- not by the book -
exhibition + archive
This small art exhibition will preview some new, recent and archival work from a variety of supporters, participants and friends of the RiB. Though an aesthetic mix what links all these artists is that they are socially aware of their surroundings and highly motivated ‘politically’. They have visually different styles and ways of outputting these concerns which makes for a rich, dynamic and exciting tapestry of commentary.
A collection of documentation from this collaborative project with Leigh French that occurred in Intermedia in 2007 when the gallery was transformed into a free cafe and space for exchange. The intention (and successful outcome) was for Broth Mix to become a busy meeting space, a framework for discussion, a catalyst for dialogue, blurring the distinctions between growers, artists, film makers and audience.
Your work is based on documentary observation. How do you find your subjects?

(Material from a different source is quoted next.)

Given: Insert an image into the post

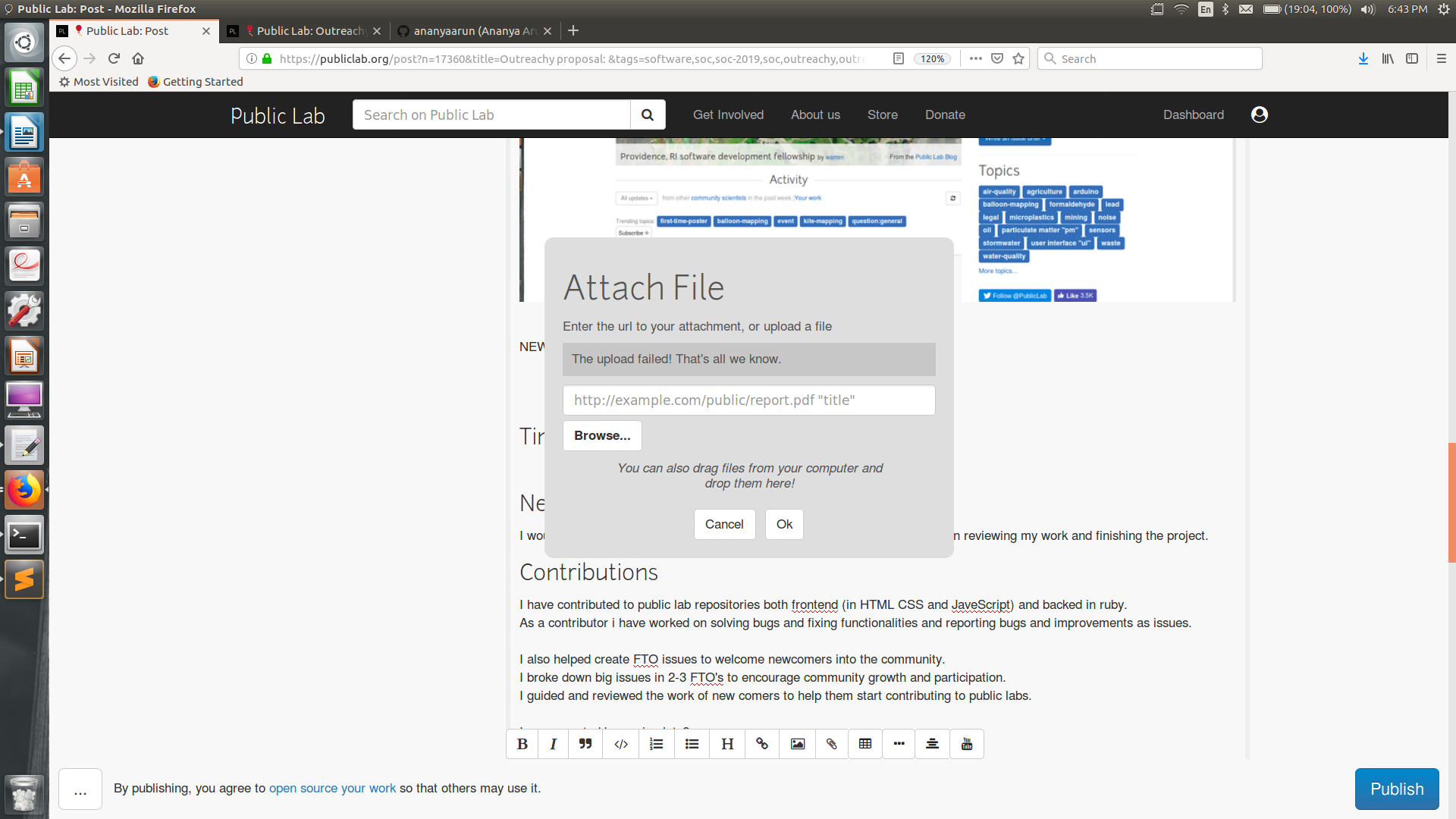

" They find me. I never go looking for material, I don’t need to, things always happen that are worth recording, that sets something off. I don’t sit in the house thinking I need to do a drawing, I’ll go down to the pub and hope somebody mental will talk to me. Stuff just happens anyway. I just go about doing what I would be doing where I would be doing it and I make artwork out of that. I don’t need to seek it out. Although you do get artists who do that sort of thing, but it’s not my cup of tea. Like you also mentioned about how do I go about making the drawings, do I make them at the time in the places and situations. I don’t, they’re always done later on in the house or studio. Maybe days, months or years if something old comes back to me, from when the actual incident depicted occured. Whipping out a notebook or a sketchbook in the pub or wherever, anywhere, is going to instantly separate you, distance you from the environment you’re in. What I want to do is
make work from the viewpoint of my environment, my class, about my own culture. How can you do that if you’re whipping out a notebook like some fucking voyeur poverty tourist?"
(From interview with Brian Beadie, kiltr.com)
A selection of satirical cartoons and comics covering a range of topics from Trident renewal to the housing crisis in the UK. The majority of the images have been made between 2014 and 2016 and have been published in books and magazines like International Times (UK), Komikaze (Croatia) and If We All Spat At Once They'd Drown (Australia). Some of the images have also been used within protest contexts.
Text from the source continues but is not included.